===== Entries provided
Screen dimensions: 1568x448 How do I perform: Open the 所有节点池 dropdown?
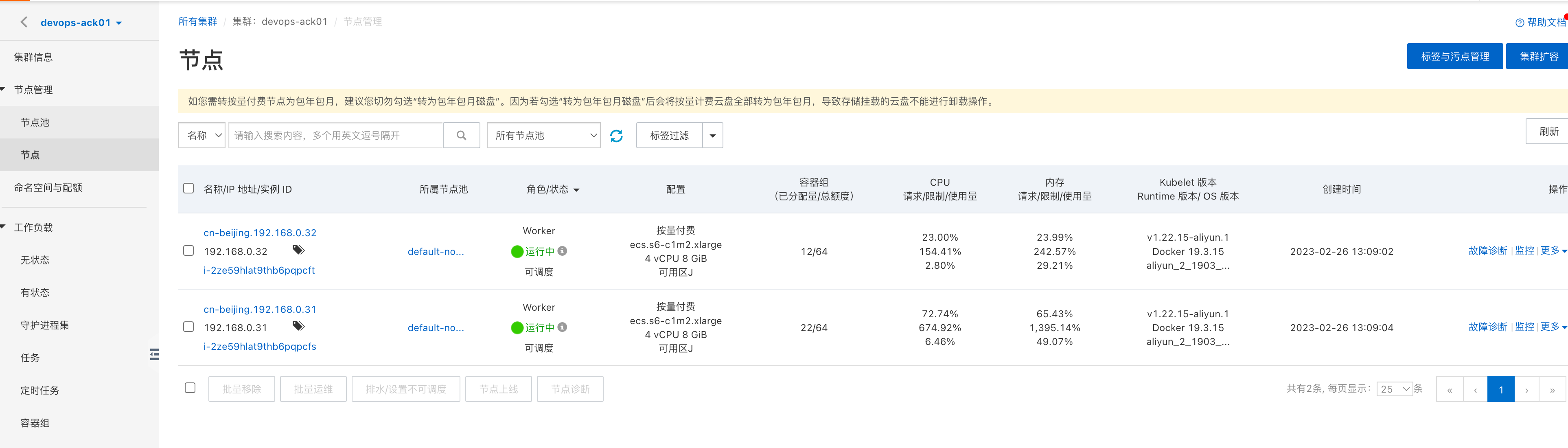point(543,135)
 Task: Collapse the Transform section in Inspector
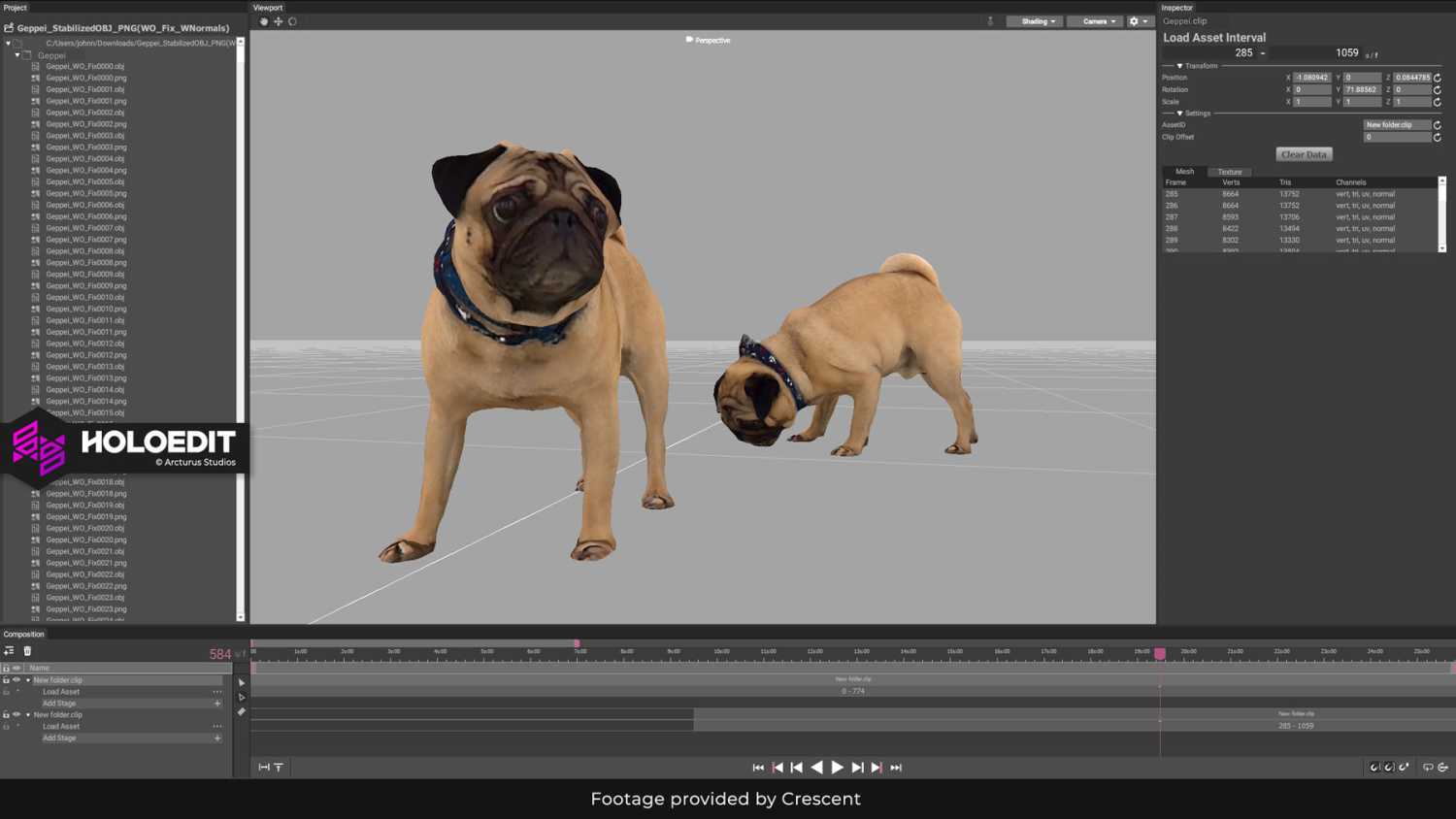[1180, 66]
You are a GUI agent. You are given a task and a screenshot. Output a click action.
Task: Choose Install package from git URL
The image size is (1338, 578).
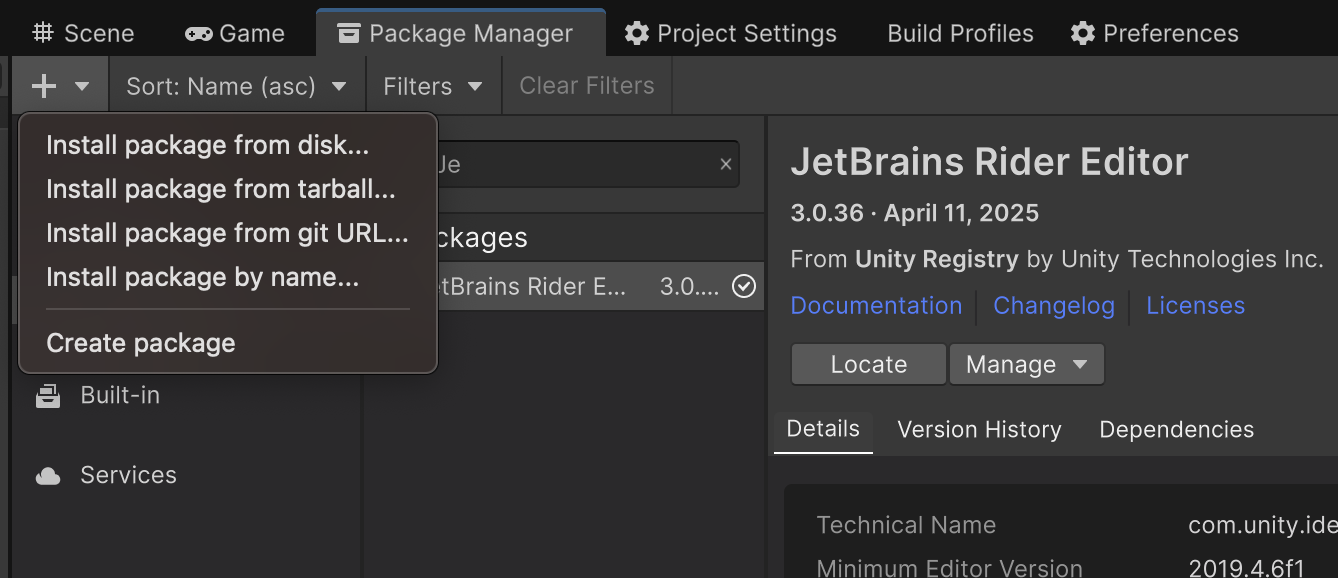(227, 234)
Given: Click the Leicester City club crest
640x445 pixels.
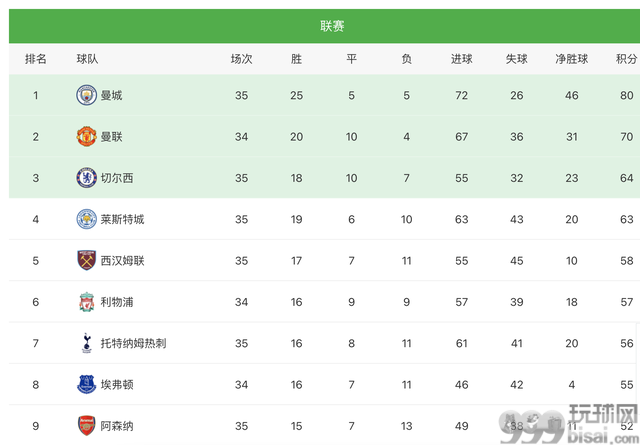Looking at the screenshot, I should [x=87, y=219].
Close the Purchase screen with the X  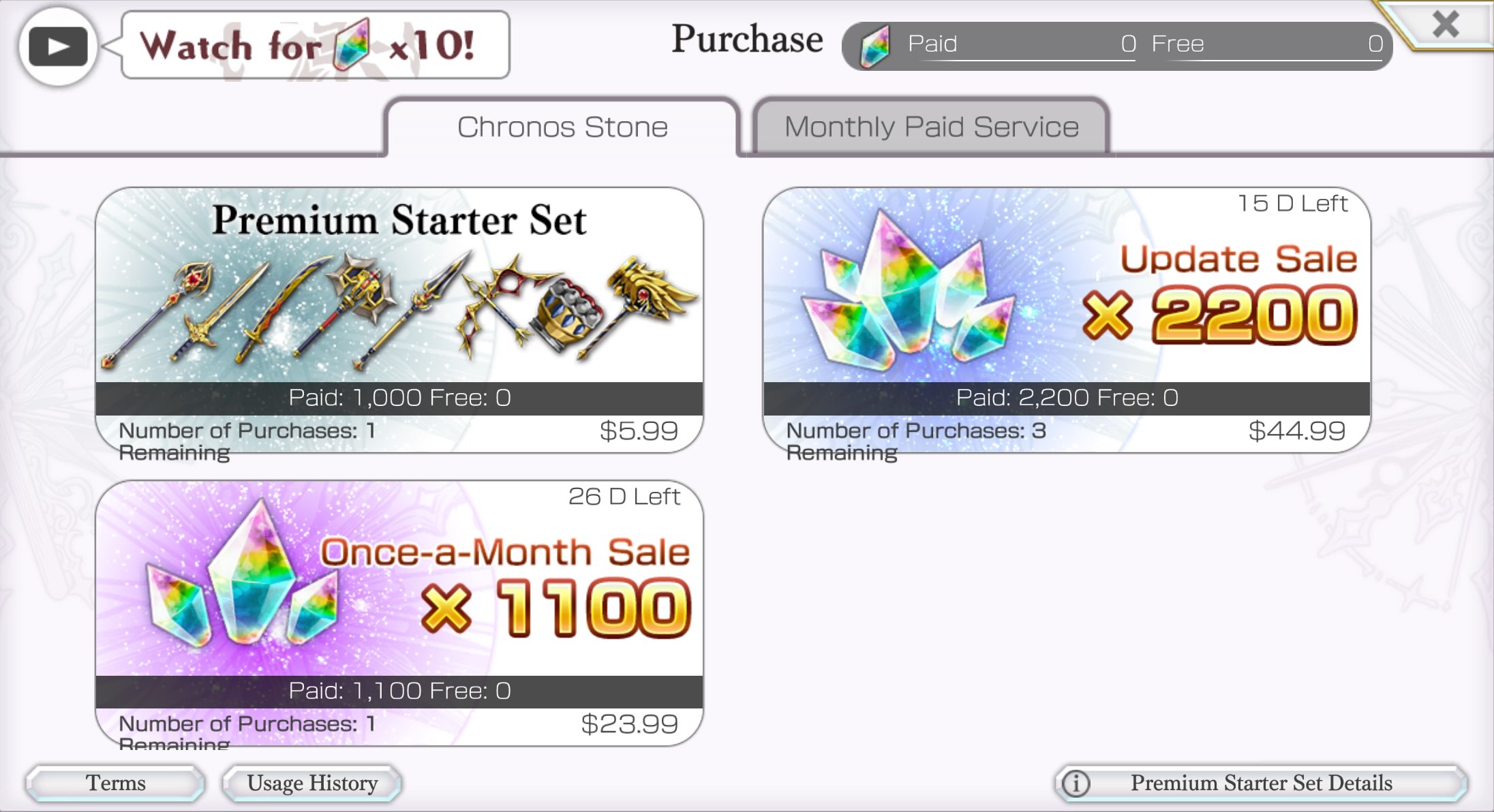(1446, 24)
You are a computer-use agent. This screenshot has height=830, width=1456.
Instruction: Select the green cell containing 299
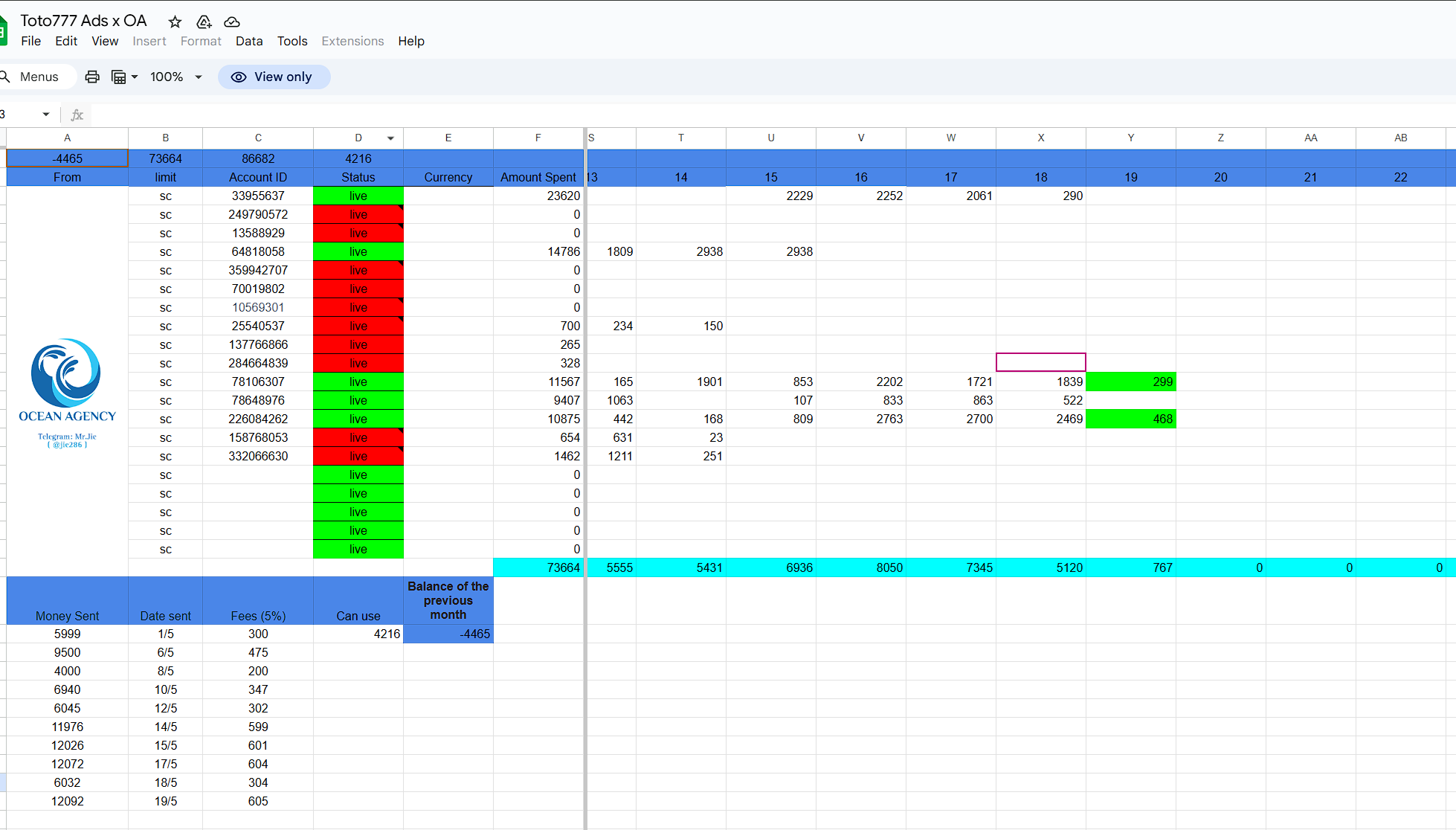click(x=1130, y=382)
==========
§ Brief: Identify every line in the records above that contains the word "agent", treating the match as case-sensitive, and copy each of those lines.

§ Final result:
You are a GUI agent. You are given a task and a screenshot. Output a click action.
You are a computer-use agent. This screenshot has height=830, width=1456.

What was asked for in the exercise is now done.